When Irish eyes are sharing...
- By Sara Michael
- May 18, 2004
AMELIA ISLAND, Fla. — Using a central portal for citizen services, Irish officials are allowing agencies to share information while ensuring that agencies retain their autonomy.
"The idea is agencies don't talk directly to each other," said Sean McGrath, chief technology officer of business integration company Propylon, speaking May 17 on a panel at the CIO Summit. "They talk to a single hub."
That hub is at the heart of the Public Services Broker, which provides citizens with a single point of access to government services and allows for data sharing governmentwide. Rather than share information directly, agencies provide data to a central location, which packages and disseminates the requested information.
The broker is being developed and managed by Ireland's Reach agency, a cross-departmental organization developed by the Irish government a couple of years ago to improve citizen services and help agencies work together. The Public Services Broker portal will go live next month, said Oliver Ryan, director of Reach.
The broker will bring together highly autonomous agencies with different levels of technology platforms and long-standing cultural boundaries, Ryan said.
Irish officials pilot tested the plan for the portal though a project with the Interagency Messaging Service (IAMS), built two years ago.
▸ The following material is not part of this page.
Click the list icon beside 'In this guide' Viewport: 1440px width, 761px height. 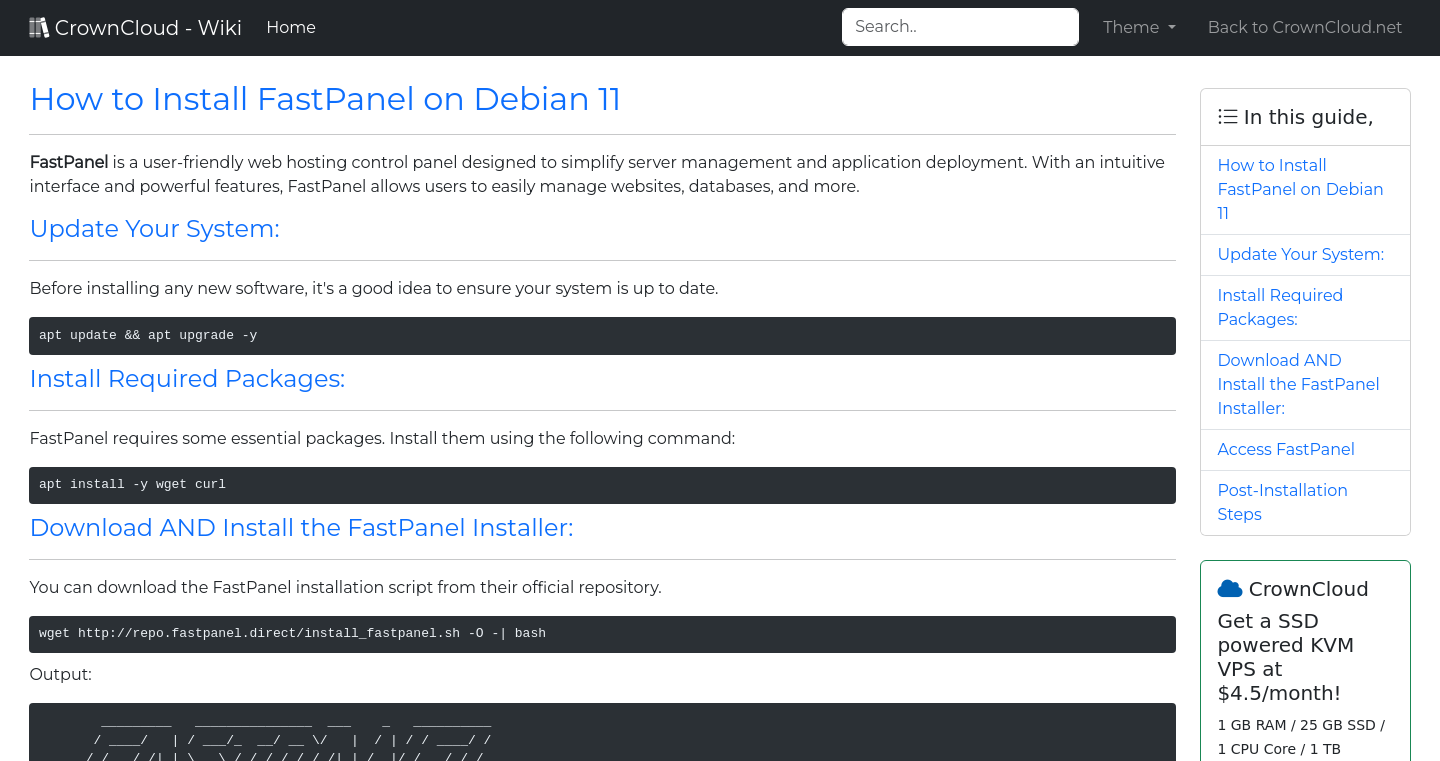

IAMS created a messaging hub that transported data using an Extensible Markup Language message envelope. The test proved the architecture of the idea, Ryan said, which "is beginning to gather legs and develop."
Rather than having to build a new automated process that can communicate with other systems, agencies rely on standards to send out data messages relayed from the hub.
That means innovation can take place on the edges of the hub rather than at the center of the equation, McGrath said. "All the clever things happen on the edge," he said. "That's why the Web works."
This approach, McGrath said, is faster and cheaper than distributed architectures and allows for flexibility and ownership among agencies. He said the architecture that supports this portal is scalable and can be deployed now, without waiting for the development of new standards or upgraded technology.
"We are putting down some plumbing for Ireland incorporated for the next decade or two," he said.